Indian restaurants in international cities are notorious for either serving cheap home-made Indian food, or displaying a hidden menu of celebrity chef dishes.
All that being said, in the city of Kolkata – Bengaluru’s West Bengal neighbour – the cooking is local and low-priced.
Coffee or Chai? , which was recently nominated in the popular BBC Best of UK Listeners’ Choice awards, only sells the most basic fillings.
Hailing from the sprawling Jia Valley in the eastern Indian state of West Bengal, Cafe Espresso in Central Park is not just common to most of the world’s cities.
“Cafe Espresso was originally in Bombay (now Mumbai) before moving to Kolkata in 1995,” says Hindati Rayamajhi, barista at Cafe Espresso, Buro Digumata Mawana Street.
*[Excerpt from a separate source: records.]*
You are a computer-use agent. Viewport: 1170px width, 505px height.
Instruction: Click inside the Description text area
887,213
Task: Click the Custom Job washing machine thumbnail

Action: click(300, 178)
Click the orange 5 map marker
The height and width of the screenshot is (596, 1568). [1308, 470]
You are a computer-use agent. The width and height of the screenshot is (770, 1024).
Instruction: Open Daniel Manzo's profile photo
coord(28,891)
It’s been named the Best Coffee House in Bengaluru five times. “The Café’s style is also different as it doesn’t use Starbucks-type drink machines, like what one would expect in the Western world,” explains Anna Rozario, secretary of the Australian Women’s Geography Society.
Sainath Sharma, who describes himself as a ‘maharagopeta’, says he has been eating at the café since he was a teen.
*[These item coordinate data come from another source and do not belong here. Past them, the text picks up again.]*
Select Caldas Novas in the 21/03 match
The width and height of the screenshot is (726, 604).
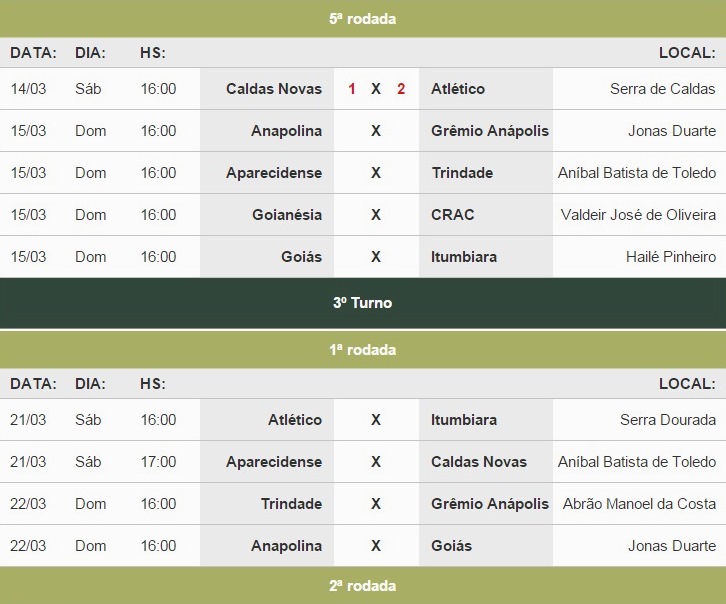479,462
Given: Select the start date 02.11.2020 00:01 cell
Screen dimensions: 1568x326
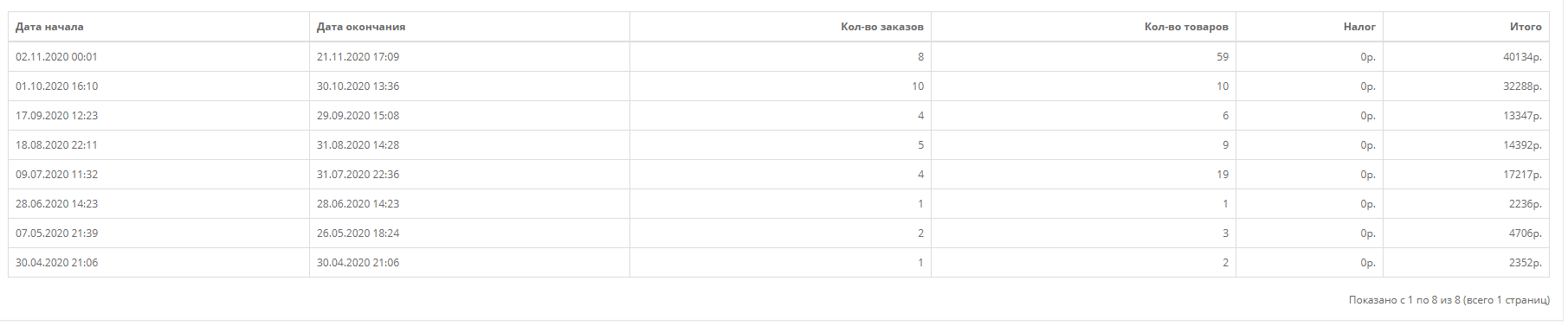Looking at the screenshot, I should [x=158, y=57].

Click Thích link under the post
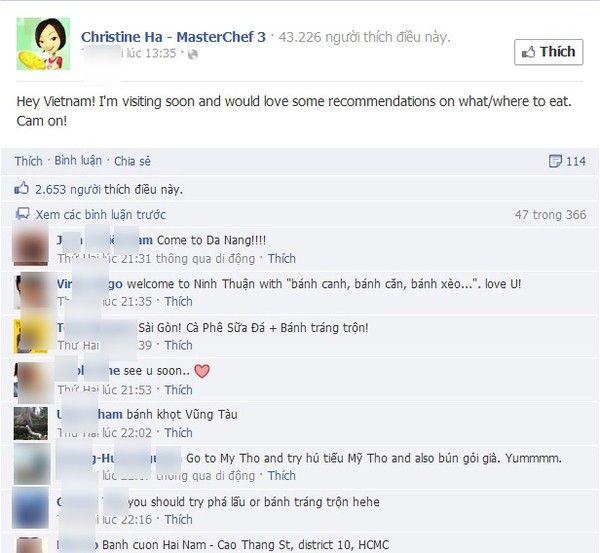28,161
“I go there for lunch and to share a drink with friends. Coffee or Chai is my favourite,” says Sainath, while his friends chime in: “It’s probably best eaten when you are alone, as there is less noise here.”
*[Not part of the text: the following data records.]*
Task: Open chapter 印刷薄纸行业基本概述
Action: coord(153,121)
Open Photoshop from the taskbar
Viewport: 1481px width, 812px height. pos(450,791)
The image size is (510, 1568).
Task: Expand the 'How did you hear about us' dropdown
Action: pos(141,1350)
But though the café has a low fixed price structure, the range of drinks – including some created by local coffee plantations – cost as little as 5 rupees, or 10 cents. As for sweet items like chai, “we use vanilla in most chai,” adds Anna.
Hailing from Kerala in Southern India, Vedaswamy is a regular at the local outpost of the famous Coffee Plus brand. “One of the reasons behind the city’s flourishing coffee culture is that it only exports the very best coffee beans from Kerala to Italy, where it is made into a special coffee paste and then sold to the global market,” says Vedaswamy.
And it’s this brand known for producing ‘half coffee’ that is the newest restaurant in Kolkata.
“I love the café. We really can’t beat it,” says Ghazi Habib, from Kerala, while Vijay Barjatya, a resident of Kolkata, describes it as “so much more delicious than cafés in Delhi.”